Como mostraba el embellecimiento de Madrid a lo largo del siglo XVIII (Palacio Real, obra de Juvara, Sacchetti y Sabatini, Cuartel del Conde Duque de Pedro de Ribera, Real Hospicio, puente de Toledo, palacio Goyeneche, luego Academia de San Fernando, iglesias de las Salesas Reales, San Marcos y San Francisco, Puerta de Alcalá, obra de Sabatini, Observatorio Astronómico y Museo de Historia Natural, ambos de Juan de Villanueva, edificio de Correos en la Puerta del Sol, Salón del Prado y Jardín Botánico, también de Villanueva, las fuentes de Cibeles y de las Cuatro Estaciones, traslado de los cementerios a las afueras, comienzo del alcantarillado, canalización del Manzanares), el país parecía haber recobrado su pulso. El reformismo borbónico quiso volver a hacer de las Indias, de América, donde lo español había sido relegado a posiciones subalternas desde mediados del siglo XVII, parte efectiva del sistema español. Los Borbones llevaron, en efecto, a América las reformas administrativas (capitanías generales, intendencias, corregidores, reformas militares,…) que habían introducido en España desde 1700, reformas que, tras la visita de inspección a Nueva España que por encargo de Grimaldi realizó a partir de 1765 José de Gálvez (ministro togado del consejo de Indias, secretario de Indias en 1775), dieron paso a un verdadero proyecto neocolonial: reforma territorial y administrativa (con la creación del virreinato de Río de la Plata y de nuevas audiencias y capitanías generales), reestructuración y liberalización del comercio, como acaba de verse, en beneficio de los intereses españoles, reafirmación del poder español sobre los criollos en las instituciones indianas, reforzamiento de la defensa militar del continente.

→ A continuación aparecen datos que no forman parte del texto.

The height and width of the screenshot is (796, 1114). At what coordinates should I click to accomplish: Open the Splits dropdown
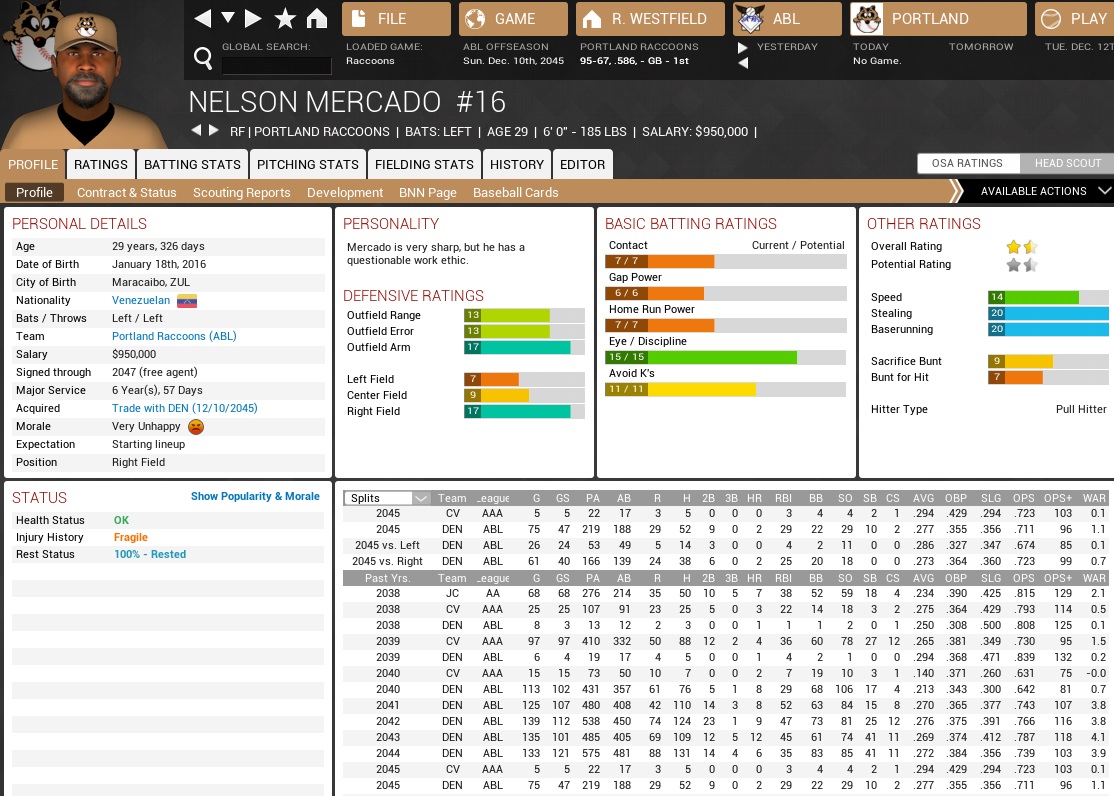(387, 498)
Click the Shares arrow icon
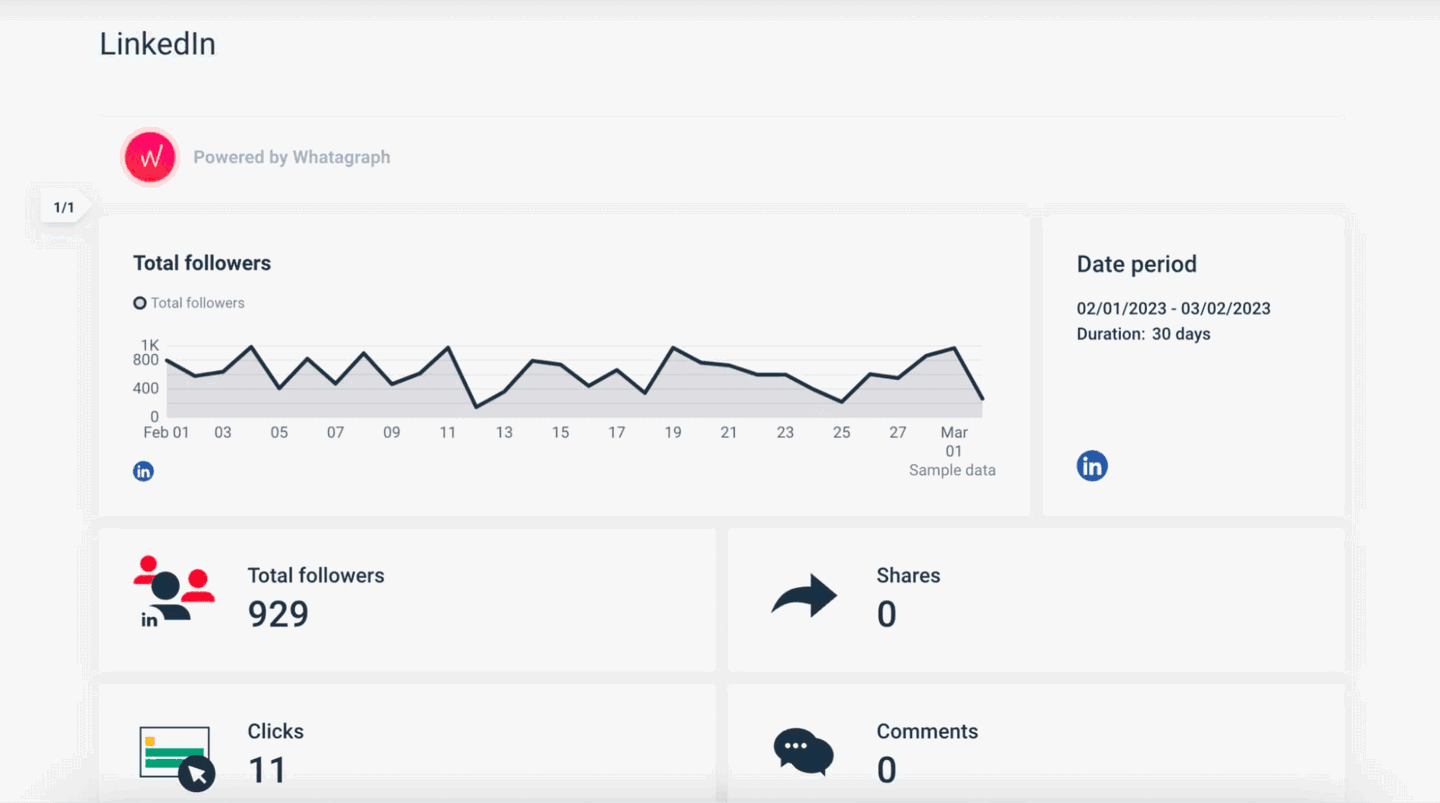The width and height of the screenshot is (1440, 803). click(804, 595)
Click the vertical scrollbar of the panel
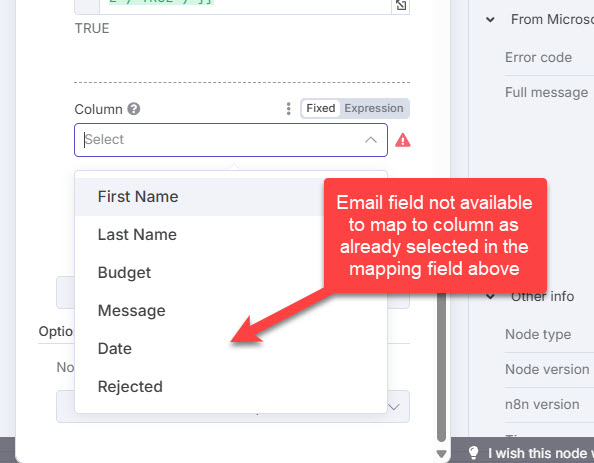Screen dimensions: 594x463 [x=441, y=366]
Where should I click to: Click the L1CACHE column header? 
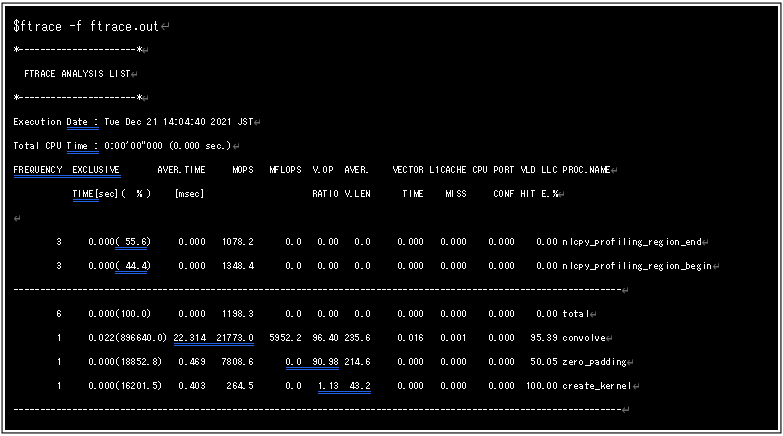point(448,170)

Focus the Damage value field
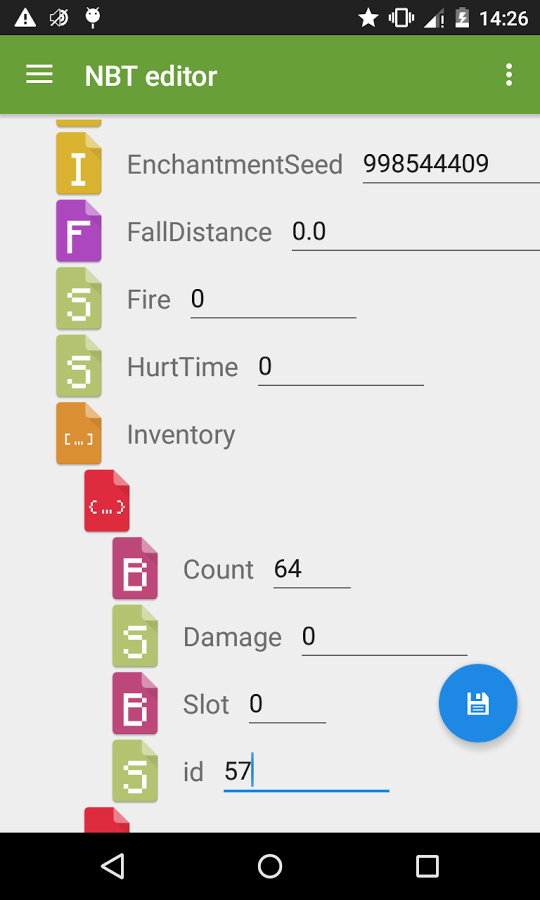384,637
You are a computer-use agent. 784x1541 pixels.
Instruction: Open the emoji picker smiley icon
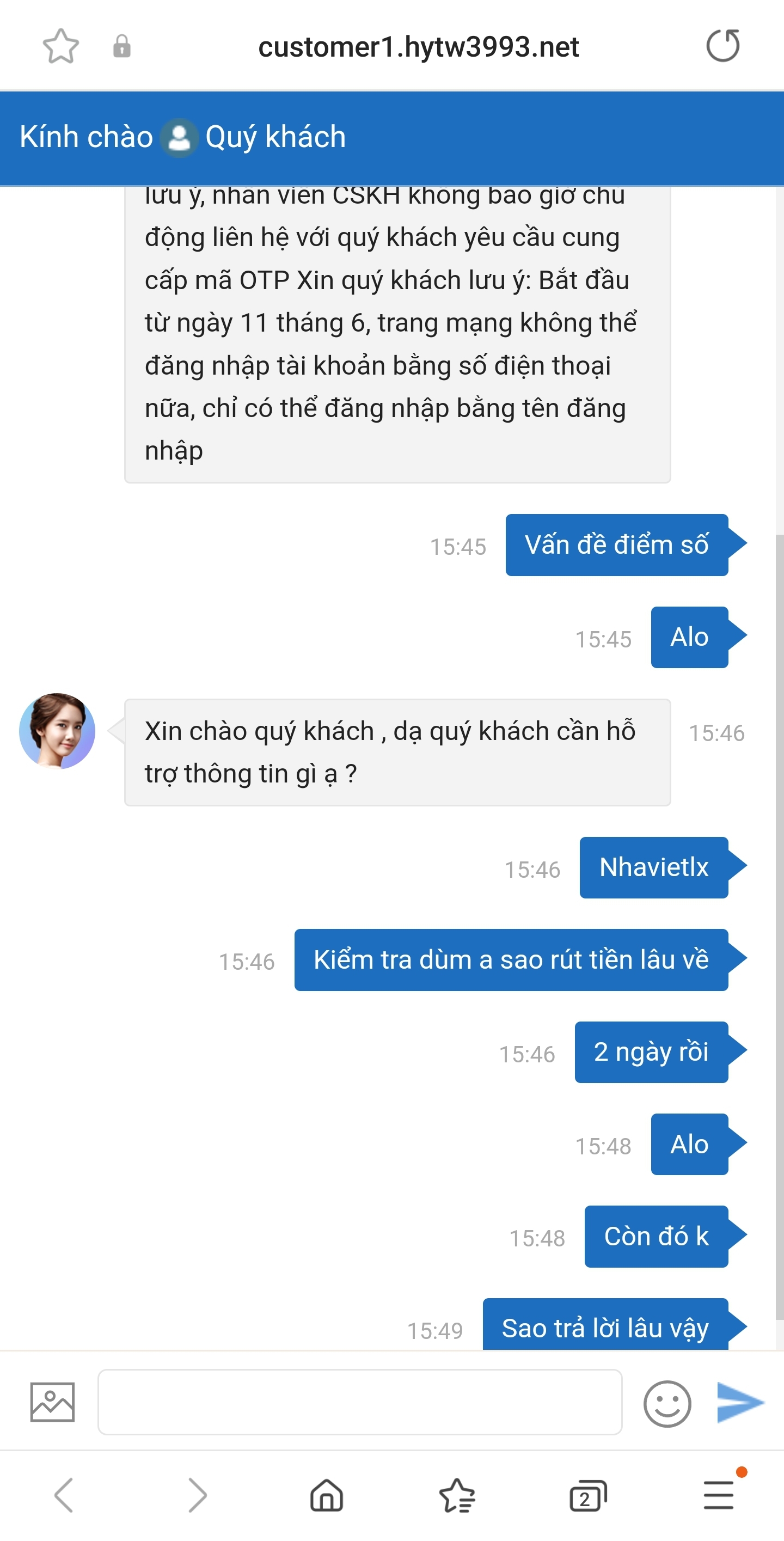tap(667, 1403)
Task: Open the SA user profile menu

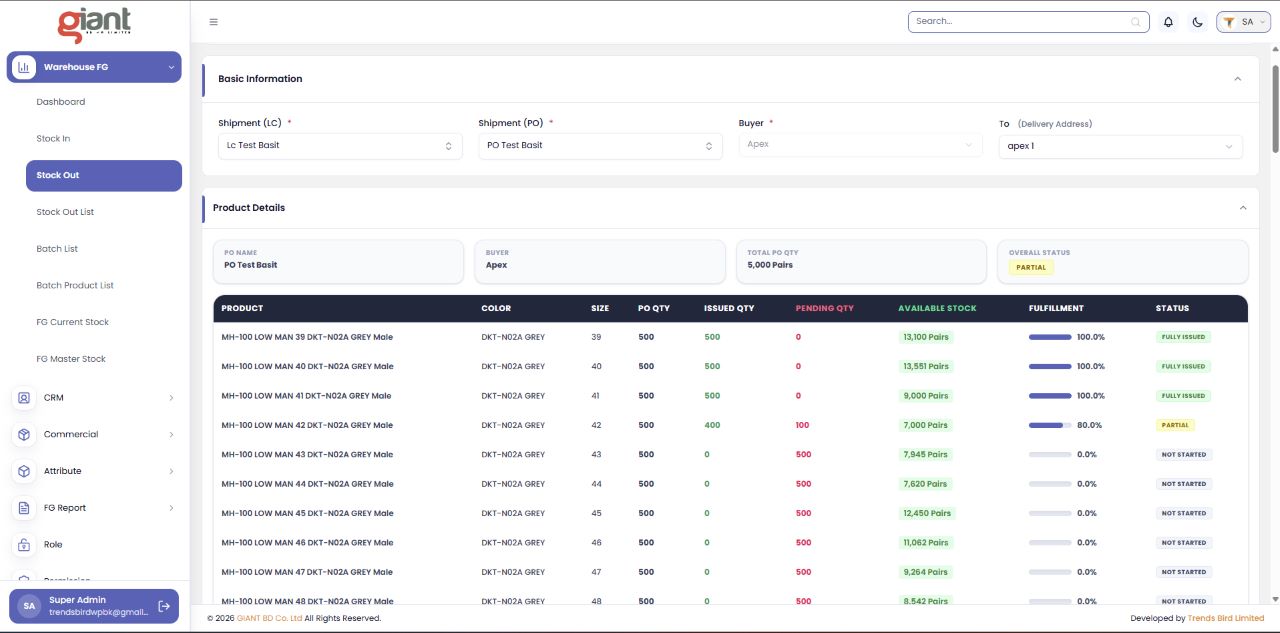Action: pos(1243,22)
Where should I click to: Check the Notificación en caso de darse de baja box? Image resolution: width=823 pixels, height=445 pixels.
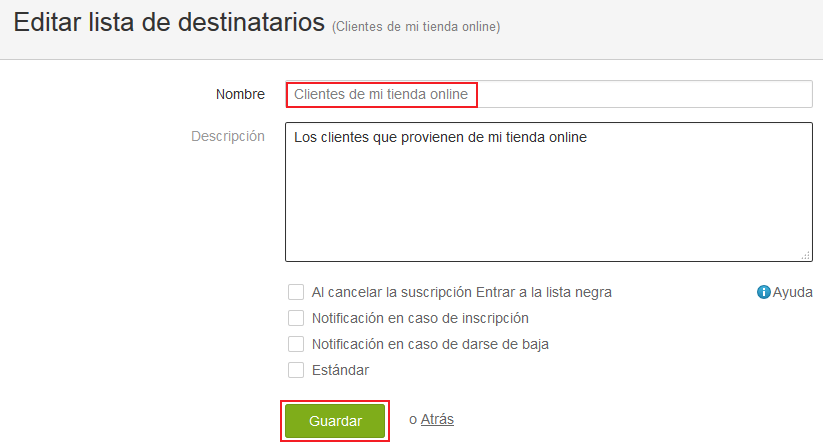click(x=296, y=344)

Carlos III abandonó, paralelamente, la política exterior neutralista de Fernando VI, política que había favorecido precisamente el despliegue naval de Inglaterra en el Atlántico, una verdadera amenaza para los territorios coloniales españoles. España renovó la política de alianza con Francia (Tercer Pacto de Familia, 1761), a la que se unió tanto en la guerra de los Siete Años (1756-1763) como en la guerra de Independencia de los Estados Unidos, en la que Francia y España apoyaron a las colonias sublevadas: España hizo de la contención del poder naval de Inglaterra —en el Atlántico y en América— la clave de su política exterior. Los resultados fueron desiguales. En 1762, en el curso de la guerra de los Siete Años, España perdió La Habana y Manila ante los ingleses, dos formidables derrotas que pusieron de manifiesto la vulnerabilidad española en ultramar. Las recuperó, y además ganó Luisiana, en la paz de París de febrero de 1763 que puso fin al conflicto, pero perdió Florida y no pudo recuperar ni Menorca ni Gibraltar, dos de sus grandes aspiraciones, y sus objetivos fundamentales en aquella guerra. España perdió las Malvinas ante Inglaterra en 1771. Invadió y recuperó Menorca en 1782, ya durante la guerra contra Inglaterra derivada de la participación hispano-francesa en la guerra de Independencia estadounidense (1776-1783), pero fracasó nuevamente en Gibraltar (aunque el tratado de Versalles de 1783, que puso fin a dicha guerra, no fue negativo para España: Gran Bretaña reconoció finalmente la pérdida de Menorca y devolvió Florida).